In any case, the great jazz saxophonist Charles Gayle died this week, age 84. He was a powerful player, born in upstate New York in 1939. When I moved to Manhattan in 1988, a couple weeks after graduating from college with an English degree and a desire to write about music professionally, I was already used to visiting the Knitting Factory. Soon enough, by the end that year, I’d live a couple blocks away from the Knitting Factory’s Houston Street location, thanks to my then boss at a graphic design firm on Broadway, a few blocks north of Houston, having an empty bed in an alcove in his under-heated Crosby Street loft apartment, a couple blocks south (a stretch you’ve seen if you’ve seen Martin Scorsese’s film After Hours, released three years prior). That was in the autumn, when most of the New York sublets had dried up because their inhabitants had returned from summer in Europe, or at the east end of Long Island, or some other locale. 

I’d heard word of this fantastic player, Gayle, who was reportedly homeless. Folks like the late Irving Stone (for whom John Zorn’s eventual club, the Stone, would be named) and his cheerful wife, Stephanie, who always had candy in her purse, would talk about Gayle at Knitting Factory concerts before and between sets. (Since I’m down Memory Lane, I might as well add that there was a guy we’d sometimes sit with who sold tape cassettes in Washington Square Park of Jack Kerouac readings and bootlegged jazz concerts. Maybe he’s still out there. If so, hello.)

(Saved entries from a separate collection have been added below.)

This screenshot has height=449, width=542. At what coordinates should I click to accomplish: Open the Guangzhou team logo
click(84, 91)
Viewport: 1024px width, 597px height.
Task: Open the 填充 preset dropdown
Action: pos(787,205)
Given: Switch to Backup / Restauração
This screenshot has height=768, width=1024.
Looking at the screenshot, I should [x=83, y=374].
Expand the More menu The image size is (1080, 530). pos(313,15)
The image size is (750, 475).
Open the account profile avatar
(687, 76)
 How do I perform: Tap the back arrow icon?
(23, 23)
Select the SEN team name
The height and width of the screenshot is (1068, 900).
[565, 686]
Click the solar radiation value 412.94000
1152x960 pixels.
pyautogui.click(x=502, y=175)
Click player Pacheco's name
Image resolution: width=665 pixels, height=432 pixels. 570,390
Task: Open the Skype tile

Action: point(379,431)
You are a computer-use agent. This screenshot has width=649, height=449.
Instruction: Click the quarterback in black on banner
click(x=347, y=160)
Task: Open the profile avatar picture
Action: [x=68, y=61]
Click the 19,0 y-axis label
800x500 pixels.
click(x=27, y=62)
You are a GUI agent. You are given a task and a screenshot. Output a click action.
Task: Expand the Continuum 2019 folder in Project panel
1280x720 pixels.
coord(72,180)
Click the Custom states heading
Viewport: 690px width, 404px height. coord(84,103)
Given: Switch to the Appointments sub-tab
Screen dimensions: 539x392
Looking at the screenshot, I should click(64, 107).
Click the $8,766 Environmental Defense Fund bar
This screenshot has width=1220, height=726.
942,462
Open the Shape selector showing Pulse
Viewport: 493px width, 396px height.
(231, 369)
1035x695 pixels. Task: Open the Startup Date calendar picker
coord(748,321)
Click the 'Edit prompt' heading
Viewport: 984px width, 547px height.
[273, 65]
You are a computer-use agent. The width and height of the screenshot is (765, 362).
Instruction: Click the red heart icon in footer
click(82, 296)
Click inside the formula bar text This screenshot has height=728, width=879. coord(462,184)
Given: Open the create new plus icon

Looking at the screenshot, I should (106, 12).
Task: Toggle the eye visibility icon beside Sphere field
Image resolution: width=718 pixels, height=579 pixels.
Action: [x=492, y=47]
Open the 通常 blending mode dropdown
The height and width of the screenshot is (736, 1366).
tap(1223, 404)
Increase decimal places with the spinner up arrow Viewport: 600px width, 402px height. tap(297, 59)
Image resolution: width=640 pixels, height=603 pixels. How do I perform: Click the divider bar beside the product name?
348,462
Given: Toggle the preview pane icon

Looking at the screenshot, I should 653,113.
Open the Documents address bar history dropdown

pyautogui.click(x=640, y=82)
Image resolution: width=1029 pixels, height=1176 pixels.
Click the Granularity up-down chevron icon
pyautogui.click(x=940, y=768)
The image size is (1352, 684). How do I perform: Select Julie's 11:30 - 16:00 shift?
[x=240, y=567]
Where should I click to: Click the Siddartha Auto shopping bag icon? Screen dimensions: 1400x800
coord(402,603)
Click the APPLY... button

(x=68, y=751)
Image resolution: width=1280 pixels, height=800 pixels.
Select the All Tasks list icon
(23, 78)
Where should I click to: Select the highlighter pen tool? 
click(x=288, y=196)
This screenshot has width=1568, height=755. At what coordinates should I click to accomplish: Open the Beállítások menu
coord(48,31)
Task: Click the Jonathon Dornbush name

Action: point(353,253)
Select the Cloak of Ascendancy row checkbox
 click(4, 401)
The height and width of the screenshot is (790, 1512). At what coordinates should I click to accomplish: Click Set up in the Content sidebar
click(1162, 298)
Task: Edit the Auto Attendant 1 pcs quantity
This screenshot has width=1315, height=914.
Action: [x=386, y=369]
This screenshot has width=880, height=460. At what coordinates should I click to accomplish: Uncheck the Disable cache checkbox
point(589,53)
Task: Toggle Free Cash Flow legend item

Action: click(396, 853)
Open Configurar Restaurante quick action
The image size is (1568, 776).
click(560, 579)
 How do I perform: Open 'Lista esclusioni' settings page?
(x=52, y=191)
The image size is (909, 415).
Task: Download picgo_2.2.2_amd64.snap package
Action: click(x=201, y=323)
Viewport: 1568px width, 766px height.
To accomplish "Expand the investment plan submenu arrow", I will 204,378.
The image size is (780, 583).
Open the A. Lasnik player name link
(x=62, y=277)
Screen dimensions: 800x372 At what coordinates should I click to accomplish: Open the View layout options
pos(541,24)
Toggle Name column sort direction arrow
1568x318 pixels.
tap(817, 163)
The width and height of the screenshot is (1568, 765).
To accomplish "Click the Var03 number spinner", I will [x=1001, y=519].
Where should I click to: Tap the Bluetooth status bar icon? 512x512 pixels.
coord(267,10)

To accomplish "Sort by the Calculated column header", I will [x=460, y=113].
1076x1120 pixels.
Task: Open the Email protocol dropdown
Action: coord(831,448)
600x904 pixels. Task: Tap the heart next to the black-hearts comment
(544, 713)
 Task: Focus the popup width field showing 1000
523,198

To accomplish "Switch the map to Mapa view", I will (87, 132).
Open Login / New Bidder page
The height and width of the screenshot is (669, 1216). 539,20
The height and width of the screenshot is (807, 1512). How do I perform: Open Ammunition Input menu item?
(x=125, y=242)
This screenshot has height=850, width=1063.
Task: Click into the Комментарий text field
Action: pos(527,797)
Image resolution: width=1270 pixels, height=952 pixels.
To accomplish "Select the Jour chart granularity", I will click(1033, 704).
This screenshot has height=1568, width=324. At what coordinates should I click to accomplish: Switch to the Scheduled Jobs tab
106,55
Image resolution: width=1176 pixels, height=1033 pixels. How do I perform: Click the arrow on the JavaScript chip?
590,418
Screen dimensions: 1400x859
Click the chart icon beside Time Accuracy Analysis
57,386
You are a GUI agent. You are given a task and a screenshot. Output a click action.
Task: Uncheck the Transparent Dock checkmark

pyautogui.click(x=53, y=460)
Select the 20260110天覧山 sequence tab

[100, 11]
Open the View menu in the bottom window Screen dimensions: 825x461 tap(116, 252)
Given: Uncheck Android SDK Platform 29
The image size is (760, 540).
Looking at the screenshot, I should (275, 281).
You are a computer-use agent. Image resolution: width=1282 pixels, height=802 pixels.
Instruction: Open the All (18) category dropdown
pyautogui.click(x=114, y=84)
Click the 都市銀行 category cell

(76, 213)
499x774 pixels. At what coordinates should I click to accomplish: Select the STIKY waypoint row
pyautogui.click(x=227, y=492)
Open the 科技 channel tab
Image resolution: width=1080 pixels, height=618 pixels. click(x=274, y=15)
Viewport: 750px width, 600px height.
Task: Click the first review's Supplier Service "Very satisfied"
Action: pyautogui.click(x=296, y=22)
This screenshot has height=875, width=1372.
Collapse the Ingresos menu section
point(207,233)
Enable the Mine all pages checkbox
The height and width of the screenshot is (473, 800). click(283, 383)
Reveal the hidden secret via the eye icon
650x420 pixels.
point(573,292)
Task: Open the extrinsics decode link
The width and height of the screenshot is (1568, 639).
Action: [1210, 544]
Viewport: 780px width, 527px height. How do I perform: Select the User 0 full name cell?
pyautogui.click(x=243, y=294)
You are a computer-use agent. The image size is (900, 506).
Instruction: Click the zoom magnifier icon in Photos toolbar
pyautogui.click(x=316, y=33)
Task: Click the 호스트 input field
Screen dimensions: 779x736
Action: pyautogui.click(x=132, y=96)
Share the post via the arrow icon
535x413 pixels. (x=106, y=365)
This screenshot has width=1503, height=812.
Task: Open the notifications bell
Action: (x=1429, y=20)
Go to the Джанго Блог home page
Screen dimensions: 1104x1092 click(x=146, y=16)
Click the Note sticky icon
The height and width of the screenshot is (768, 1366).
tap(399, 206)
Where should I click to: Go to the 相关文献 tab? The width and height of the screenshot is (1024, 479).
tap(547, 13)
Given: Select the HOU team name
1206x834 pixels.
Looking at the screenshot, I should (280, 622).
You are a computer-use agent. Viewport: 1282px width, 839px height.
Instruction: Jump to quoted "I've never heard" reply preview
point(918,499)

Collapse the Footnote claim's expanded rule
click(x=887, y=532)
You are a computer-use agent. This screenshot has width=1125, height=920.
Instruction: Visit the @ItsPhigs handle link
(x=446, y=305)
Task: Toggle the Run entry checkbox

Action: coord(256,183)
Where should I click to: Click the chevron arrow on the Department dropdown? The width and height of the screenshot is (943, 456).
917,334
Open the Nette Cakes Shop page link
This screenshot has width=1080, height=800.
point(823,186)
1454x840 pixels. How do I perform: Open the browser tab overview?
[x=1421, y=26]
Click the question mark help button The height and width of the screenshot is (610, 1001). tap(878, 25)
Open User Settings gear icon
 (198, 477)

One day I saw a little photocopied flyer affixed to a telephone pole. I can’t recall exactly where the show it advertised was, but it was on the east side of town, below 14th and above Houston. When I got to the address, the sun had long since set, and far as I could tell this was an abandoned building, undergoing on-and-off re-construction toward some indecipherable new purpose. Maybe I had the address wrong. Maybe the flyer did. Maybe the concert was canceled. Or had already ended. 

The entrance was boarded up, but there was, somehow, a way in — light, sound, promise; dim, muffled, ambiguous. The interior was at first narrow, and everything was covered with dusty drywall. I handed a little cash to someone near the door (or “the door”), and made my way back. If memory serves — a big if — the only illumination was from bright bulbs connected to long, tangled extension cords. Gayle was already playing when I got there. What I had mistaken for normal boisterous New York City street noise was, in fact, his band — a trio, unless I’m mistaken, which is clearly quite possible — bleeding onto the street from the deep, windowless, interior space. 

I no doubt later saw Gayle again at the Knitting Factory proper, but that show, at what I took to be a squat, was the first — and clearly most memorable — time I had the pleasure. He was in full force, playing free, with a ferocity that suggested John Coltrane channeling a hurricane, or Eric Dolphy at his least congenial. In many ways, I feel like I’ve been trying, ever since, to recreate — to relive, or in the context of the Disquiet Junto music community, to encourage — that specific concert-going experience the remainder of my life. It’s part of the reason that the graffiti-strewn steps at the Luggage Store Gallery performance space in San Francisco feel so welcoming. It’s part of why when I discovered a (now defunct) club in the Sendagaya neighborhood of Tokyo that was behind a building (and down some stairs) I felt so at home. And it’s part of why whenever I travel I seek out small spots and keep my eyes out for little flyers.